**HOW TO COMPLETE THIS TASK:** Each line of the data below from the one holding "Task: Accept the Dutch translation prompt" to the one holding "The width and height of the screenshot is (198, 172).", inclusive, is to be reproduced exactly; no other line belongs in the answer.

(Dataset entries)
-*-*-

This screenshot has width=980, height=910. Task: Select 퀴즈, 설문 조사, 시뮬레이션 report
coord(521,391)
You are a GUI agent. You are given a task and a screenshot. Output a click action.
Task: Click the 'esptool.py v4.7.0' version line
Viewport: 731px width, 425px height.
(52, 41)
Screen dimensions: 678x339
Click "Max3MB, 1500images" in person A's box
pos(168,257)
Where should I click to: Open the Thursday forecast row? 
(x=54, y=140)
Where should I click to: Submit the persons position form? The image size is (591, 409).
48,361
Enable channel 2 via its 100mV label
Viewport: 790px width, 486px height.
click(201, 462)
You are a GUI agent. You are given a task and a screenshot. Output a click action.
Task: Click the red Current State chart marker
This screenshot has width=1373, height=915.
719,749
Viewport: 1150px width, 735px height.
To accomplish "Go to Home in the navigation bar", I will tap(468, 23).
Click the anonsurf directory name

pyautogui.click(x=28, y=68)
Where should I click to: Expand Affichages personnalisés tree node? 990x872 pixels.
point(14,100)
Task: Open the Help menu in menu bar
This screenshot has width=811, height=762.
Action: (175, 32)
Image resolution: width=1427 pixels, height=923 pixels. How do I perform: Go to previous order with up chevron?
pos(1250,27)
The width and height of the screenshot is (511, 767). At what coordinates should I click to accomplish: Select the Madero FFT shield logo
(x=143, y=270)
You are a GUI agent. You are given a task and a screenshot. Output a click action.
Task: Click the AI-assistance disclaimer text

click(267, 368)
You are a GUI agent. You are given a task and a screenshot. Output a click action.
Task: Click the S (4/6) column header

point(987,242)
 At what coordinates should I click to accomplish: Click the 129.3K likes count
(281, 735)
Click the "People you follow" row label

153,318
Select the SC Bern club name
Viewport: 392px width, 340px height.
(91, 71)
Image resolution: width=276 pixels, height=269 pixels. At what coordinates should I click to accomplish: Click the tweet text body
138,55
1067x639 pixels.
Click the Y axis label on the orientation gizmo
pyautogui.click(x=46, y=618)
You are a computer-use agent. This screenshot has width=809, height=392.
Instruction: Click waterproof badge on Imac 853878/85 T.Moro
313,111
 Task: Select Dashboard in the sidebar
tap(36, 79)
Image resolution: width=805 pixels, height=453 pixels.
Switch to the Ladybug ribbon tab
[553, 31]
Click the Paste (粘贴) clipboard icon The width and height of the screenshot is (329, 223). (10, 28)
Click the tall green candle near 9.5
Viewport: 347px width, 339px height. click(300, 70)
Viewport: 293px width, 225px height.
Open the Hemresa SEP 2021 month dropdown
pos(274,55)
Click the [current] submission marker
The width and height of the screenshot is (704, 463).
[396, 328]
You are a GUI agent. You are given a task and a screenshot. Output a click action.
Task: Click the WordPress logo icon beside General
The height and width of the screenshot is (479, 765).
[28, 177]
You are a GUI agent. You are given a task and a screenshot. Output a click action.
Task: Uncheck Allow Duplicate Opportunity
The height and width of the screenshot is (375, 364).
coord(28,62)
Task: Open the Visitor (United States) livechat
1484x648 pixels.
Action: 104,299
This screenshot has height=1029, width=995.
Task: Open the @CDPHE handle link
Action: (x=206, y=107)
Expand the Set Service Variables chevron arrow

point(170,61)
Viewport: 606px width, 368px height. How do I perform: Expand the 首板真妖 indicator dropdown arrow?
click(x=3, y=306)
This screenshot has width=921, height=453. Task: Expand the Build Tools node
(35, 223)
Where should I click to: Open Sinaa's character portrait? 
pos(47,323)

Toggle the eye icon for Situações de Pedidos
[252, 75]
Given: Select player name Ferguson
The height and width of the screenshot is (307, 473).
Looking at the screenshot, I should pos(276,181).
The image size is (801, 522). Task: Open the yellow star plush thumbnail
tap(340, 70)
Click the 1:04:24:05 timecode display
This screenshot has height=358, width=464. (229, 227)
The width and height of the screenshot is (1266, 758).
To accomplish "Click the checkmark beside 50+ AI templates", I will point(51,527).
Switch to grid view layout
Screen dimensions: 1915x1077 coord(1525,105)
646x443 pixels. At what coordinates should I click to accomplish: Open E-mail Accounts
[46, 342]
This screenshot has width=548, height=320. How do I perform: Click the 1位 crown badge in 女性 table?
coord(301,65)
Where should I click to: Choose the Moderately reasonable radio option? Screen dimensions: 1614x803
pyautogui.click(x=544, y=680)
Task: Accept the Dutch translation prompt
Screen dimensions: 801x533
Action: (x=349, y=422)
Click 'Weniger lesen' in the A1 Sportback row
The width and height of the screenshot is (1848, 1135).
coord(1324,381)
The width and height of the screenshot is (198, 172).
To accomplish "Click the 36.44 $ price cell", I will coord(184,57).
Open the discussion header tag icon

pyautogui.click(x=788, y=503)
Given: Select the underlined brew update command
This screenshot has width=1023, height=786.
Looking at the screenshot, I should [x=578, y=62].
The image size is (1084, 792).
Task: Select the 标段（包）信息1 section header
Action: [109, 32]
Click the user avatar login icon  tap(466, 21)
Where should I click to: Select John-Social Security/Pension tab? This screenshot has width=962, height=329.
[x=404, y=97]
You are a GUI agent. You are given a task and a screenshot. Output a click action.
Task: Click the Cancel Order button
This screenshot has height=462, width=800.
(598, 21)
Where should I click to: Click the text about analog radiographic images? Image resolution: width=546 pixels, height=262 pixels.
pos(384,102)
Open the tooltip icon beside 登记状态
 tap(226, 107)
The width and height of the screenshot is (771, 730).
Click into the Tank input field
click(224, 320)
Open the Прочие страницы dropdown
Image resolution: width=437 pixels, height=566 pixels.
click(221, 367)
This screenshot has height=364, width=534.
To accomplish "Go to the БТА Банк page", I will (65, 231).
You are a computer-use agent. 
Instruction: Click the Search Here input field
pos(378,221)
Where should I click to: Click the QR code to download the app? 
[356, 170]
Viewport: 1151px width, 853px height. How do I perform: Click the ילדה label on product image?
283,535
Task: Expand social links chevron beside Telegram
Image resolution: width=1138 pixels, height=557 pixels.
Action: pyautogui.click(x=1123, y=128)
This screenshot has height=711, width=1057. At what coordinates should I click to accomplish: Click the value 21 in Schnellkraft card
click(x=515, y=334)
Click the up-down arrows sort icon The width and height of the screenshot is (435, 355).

-*-*-

**TASK SOLUTION:**
Task: Accept the Dutch translation prompt
Screen dimensions: 801x533
Action: (x=349, y=422)
Click 'Weniger lesen' in the A1 Sportback row
The width and height of the screenshot is (1848, 1135).
coord(1324,381)
The width and height of the screenshot is (198, 172).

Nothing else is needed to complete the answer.